**What is expected**
According to the tariff notice, what additional tariff applies to products originating from Canada?

━━━ Text segment

Issue Date: Feb 3, 2025

As part of our commitment to keeping you informed, we want to update you on some important tariff changes being implemented in the United States. These developments may have implications for your shipments. Please read the details below for more information.

United States and Canada Tariff Increases

We have edited the below from the Order,

The President has declared that effective at 12:01 a.m. on February 4, all products originating from Canada will be subject to an additional 25% tariff, which are to be paid by U.S. importers.

This will apply to all imports, except for goods entered the United States before 12:01 a.m. Eastern Time on February 1, 2025. Such goods, once loaded onto a vessel at the port of departure or in transit on the final mode of transport prior to entry, will not be subject to the additional tariff, provided the importer certifies this per the Federal Register Notice. (Note: this notice has not been published at the time of writing; we will share details as soon as they are available.)

━━━━━━
━━━ Entries

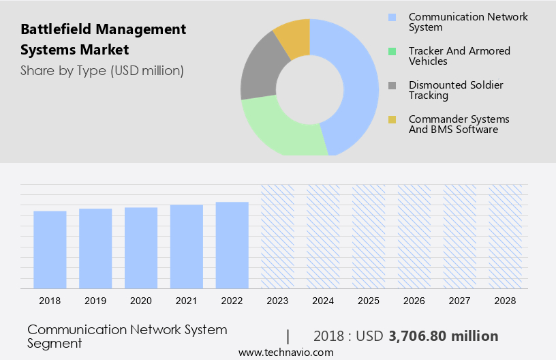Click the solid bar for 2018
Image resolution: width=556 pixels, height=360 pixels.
click(50, 249)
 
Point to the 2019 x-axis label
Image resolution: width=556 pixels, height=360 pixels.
click(95, 301)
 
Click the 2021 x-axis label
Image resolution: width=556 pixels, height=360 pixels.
click(187, 301)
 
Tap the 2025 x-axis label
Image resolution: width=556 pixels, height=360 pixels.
click(369, 301)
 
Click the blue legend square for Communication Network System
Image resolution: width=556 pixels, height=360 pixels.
click(392, 17)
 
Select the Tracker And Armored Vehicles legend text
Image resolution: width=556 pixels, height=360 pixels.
click(459, 56)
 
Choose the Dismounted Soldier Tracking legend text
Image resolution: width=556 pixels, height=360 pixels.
click(456, 90)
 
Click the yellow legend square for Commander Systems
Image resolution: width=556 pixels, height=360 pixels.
click(392, 119)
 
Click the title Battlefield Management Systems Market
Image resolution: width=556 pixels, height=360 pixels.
click(103, 40)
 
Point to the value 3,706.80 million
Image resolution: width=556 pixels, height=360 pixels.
click(443, 336)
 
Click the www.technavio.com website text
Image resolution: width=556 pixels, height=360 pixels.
click(285, 352)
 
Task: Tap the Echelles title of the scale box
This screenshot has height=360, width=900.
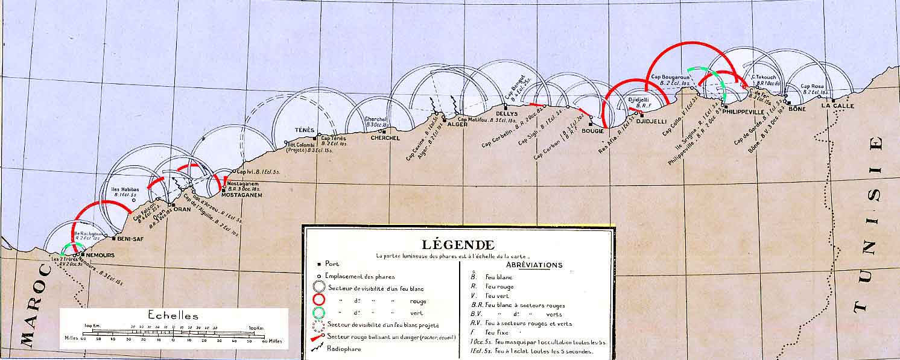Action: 173,315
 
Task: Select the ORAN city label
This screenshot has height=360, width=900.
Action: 182,209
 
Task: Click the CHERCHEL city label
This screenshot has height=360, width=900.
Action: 385,138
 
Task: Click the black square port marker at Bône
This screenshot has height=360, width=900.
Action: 788,103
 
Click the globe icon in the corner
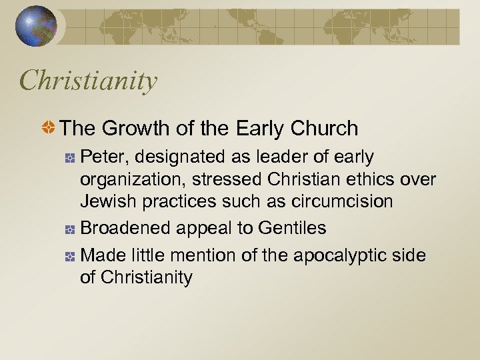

━━━━━━

**Task response**
An additional 25% tariff, paid by U.S. importers.